And inasmuch as it can be agreed that false disclosures are indeed contrary to the public interest, I think it might be appropriate to address this matter of considerable concern a bit further, as it applies to reforming the world of professional boxing.

It occurs not just to me, but to anyone who reads the Ali Act with any sense of scrutiny, that the constituency the legislators are primarily concerned about is that of the fighters. And I'm sure a lot of that is well-intentioned. But consumers drive boxing, just like they do any other business-for-profit. And if you're going to propose to put together boxing legislation that has any impact at all, you have to ensure that the public, and not just pro boxers, gets afforded the proper protection from deceptive business practices on the part of promoters.

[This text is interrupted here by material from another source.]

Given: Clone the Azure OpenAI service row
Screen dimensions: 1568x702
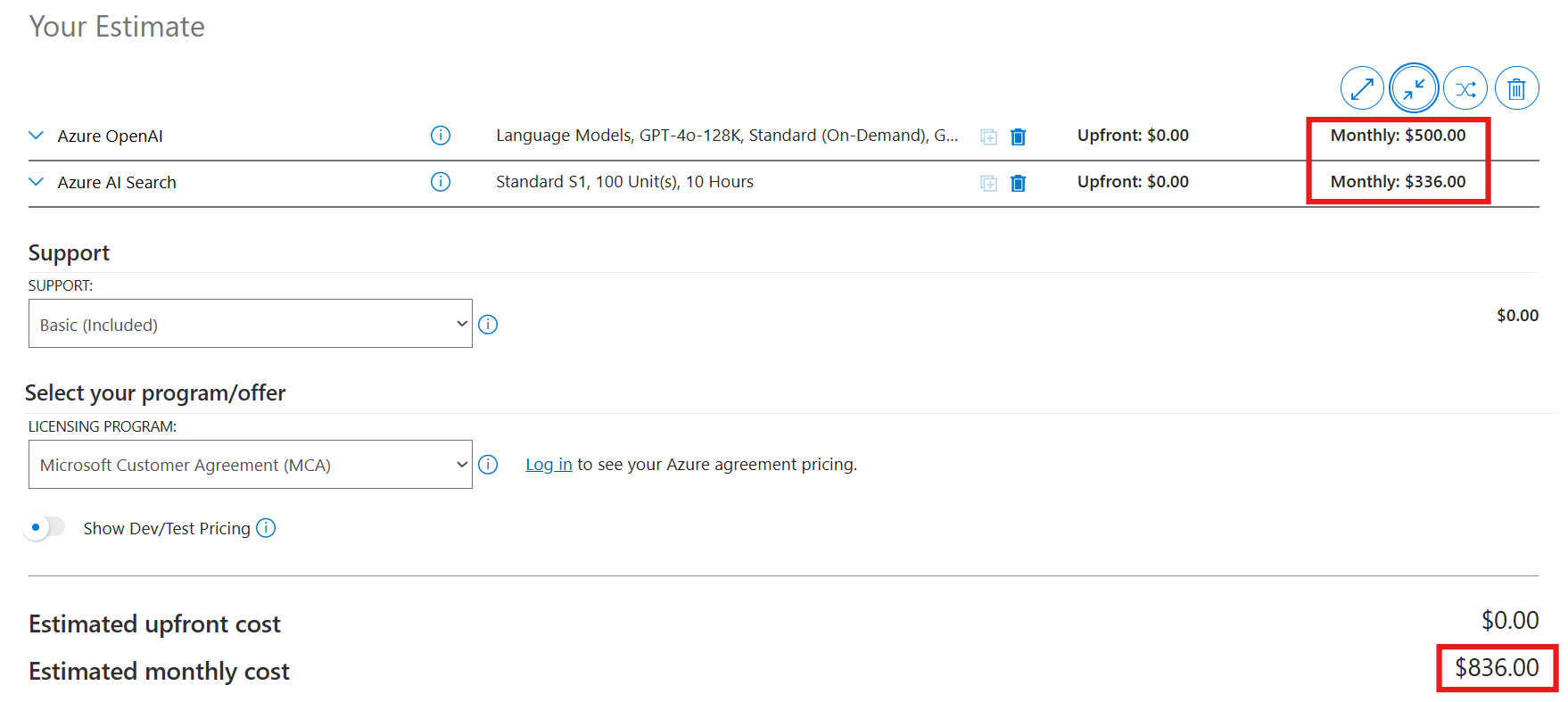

Yes, I know there are laws governing false advertising in every state. But I think we may have to take a slightly different step here.

What has to be understood is that a boxing promotion must be distinguishable from other products or services. It's not like the sale of a item on display in a supermarket. The “shelf life” of the product is certainly very finite, and the characteristics – the “ingredients”, if you will – of the product can very easily and abruptly change at any time during the product cycle.

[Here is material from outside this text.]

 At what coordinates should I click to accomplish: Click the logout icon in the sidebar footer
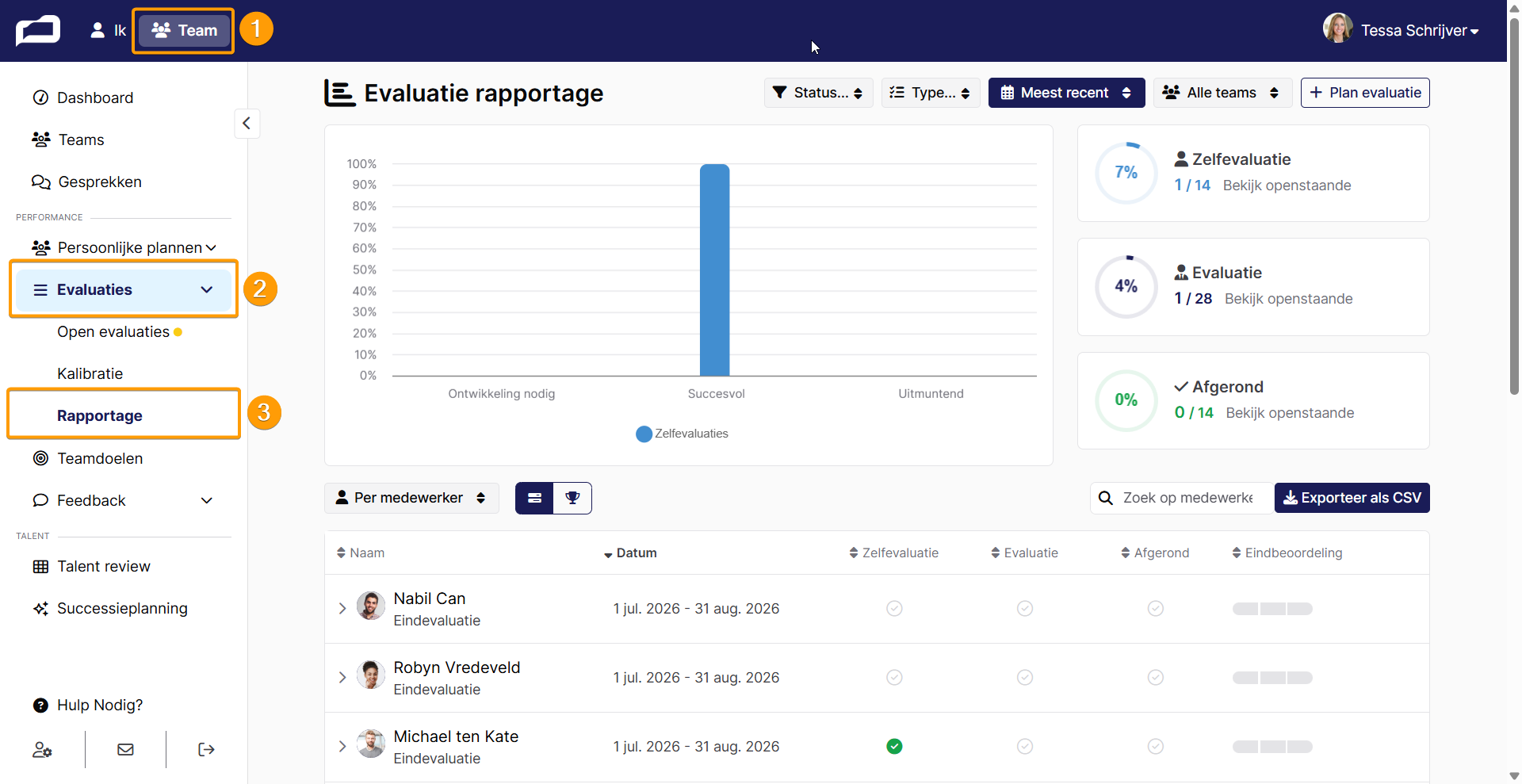(x=206, y=749)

Let's say I'm promoting a show, and the main event pits Fighter A against Fighter B, with Fighter C versus Fighter D in the semi-main event, and I've sold a healthy number of tickets, bought by people who want to see all four fighters. Then, a couple of days before the fight card is to take place, Fighter B pulls out with an injury, while the next day, for whatever reason, Fighter D doesn't pass his physical at the weigh-in.

Obviously I have stopped printing posters, and I am not producing any new radio spots. But someone may walk into a bar and see my poster, call up TicketMaster, buy a ringside seat, and show up the night of the event, only to see that we have different competitors in place. Am I advertising falsely?

Maybe I am, according to the laws written in some states. But if you look at it from a boxing point of view, it can be demonstrated that these kinds of things are somewhat common in their occurrence, and that they are indeed unforeseen.

The best way to protect myself would be to sign my fighters to bout contracts; with the preliminary approval of the state boxing commission, I can substantiate that I advertised in good faith, and that in fact those performers who appeared in my advertisements were indeed those who were scheduled.

I may not be engaging in any deceptive acts, but I'm still not completely out of the woods, in some places. In the state of Florida, for example, if the fight card changes in any material way, the revised card must be displayed in plain sight at the venue, and even then, the consumer is entitled to a refund if he/she so requests. On the commission's website that is made very clear in the “Information for Promoters” section.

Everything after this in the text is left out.